Some manufacturers are looking at offering alternative work weeks, like four 10-hour days, or half days on Fridays. Others are considering offering their employees paid volunteer hours that they can use on approved activities, including helping out at their kids’ schools.
“For positions like manufacturing, they’ve never had the luxury of going to their kids’ daytime performances or field trips,” Nystrom said. “That’s kind of a big deal.”
Signing bonuses
Mitchell Sjerven, who owns bouchon, an upscale restaurant in downtown Santa Barbara, had to shut down his restaurant twice during the pandemic, and each time laid off staff. The first time, in the spring of 2020, he was able to hire all of his staff back. After the second shutdown and layoff, some staff had moved on to different jobs. Now he’s short three staff out of 26.

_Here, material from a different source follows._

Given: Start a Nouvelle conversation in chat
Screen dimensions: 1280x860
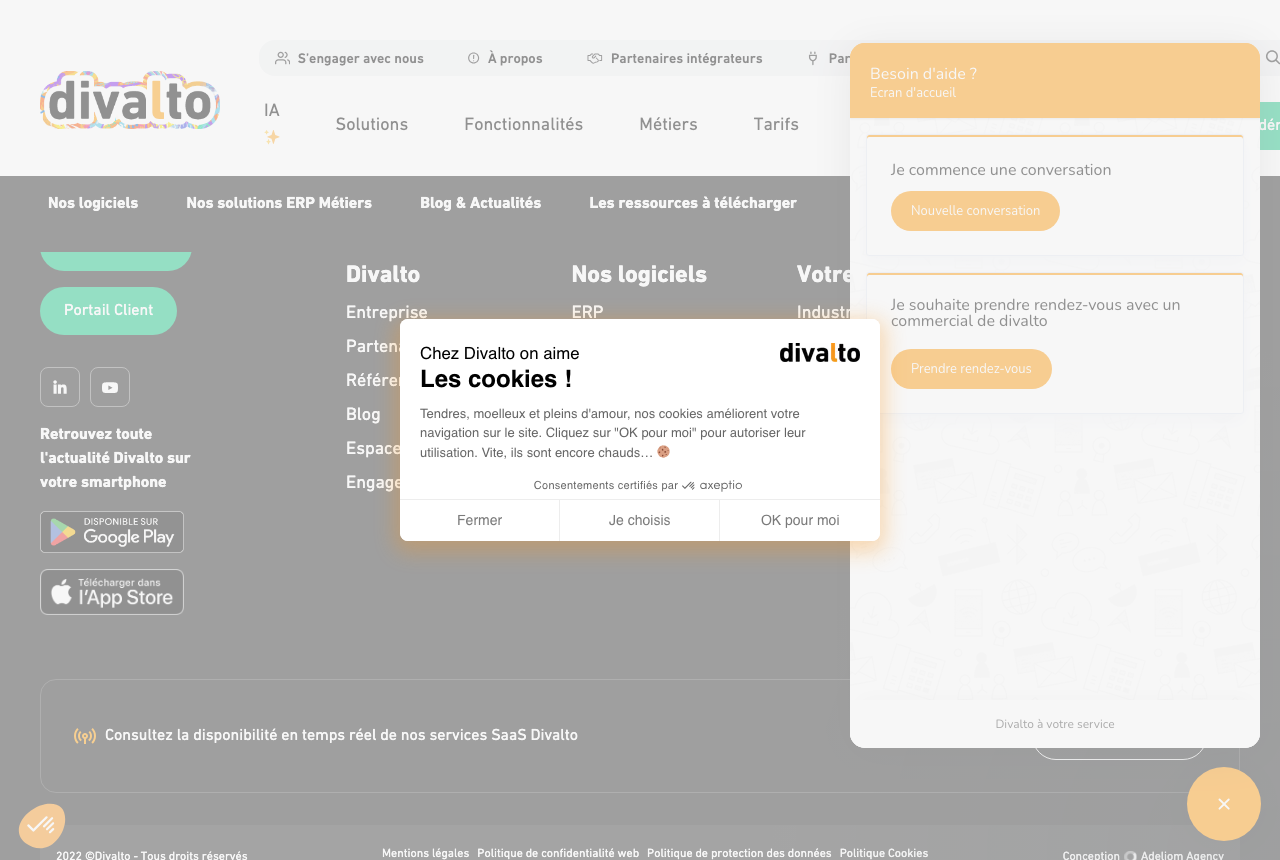Looking at the screenshot, I should [975, 211].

To fill those positions, Sjerven increased wages by 20%, and in some cases 30%. He started offering $100 as a signing bonus. Then he bumped it up to $250, and then to $500. Now he’s offering a $1,000 signing bonus for line cooks. But, he says, the incentives haven’t worked as he hoped they would; they’ve mainly resulted in workers switching between restaurants rather than drawing more workers to the industry.
In the meantime, he says, the majority of new restaurants he’s seeing succeed have decreased their labor costs, by offering counter service, for example, or focusing on takeout. He believes bouchon might be on the tail end of the success of the full-service dining model.
“I’m not going to put iPads on the table for you to order so you don’t have a waiter,” Sjerven says. “I’m not going to put robots in the kitchen to cook the duck.”
As wages go up in the industry, Sjerven hopes customers will understand their food — and the pleasures of interacting with humans — will come with a higher price tag.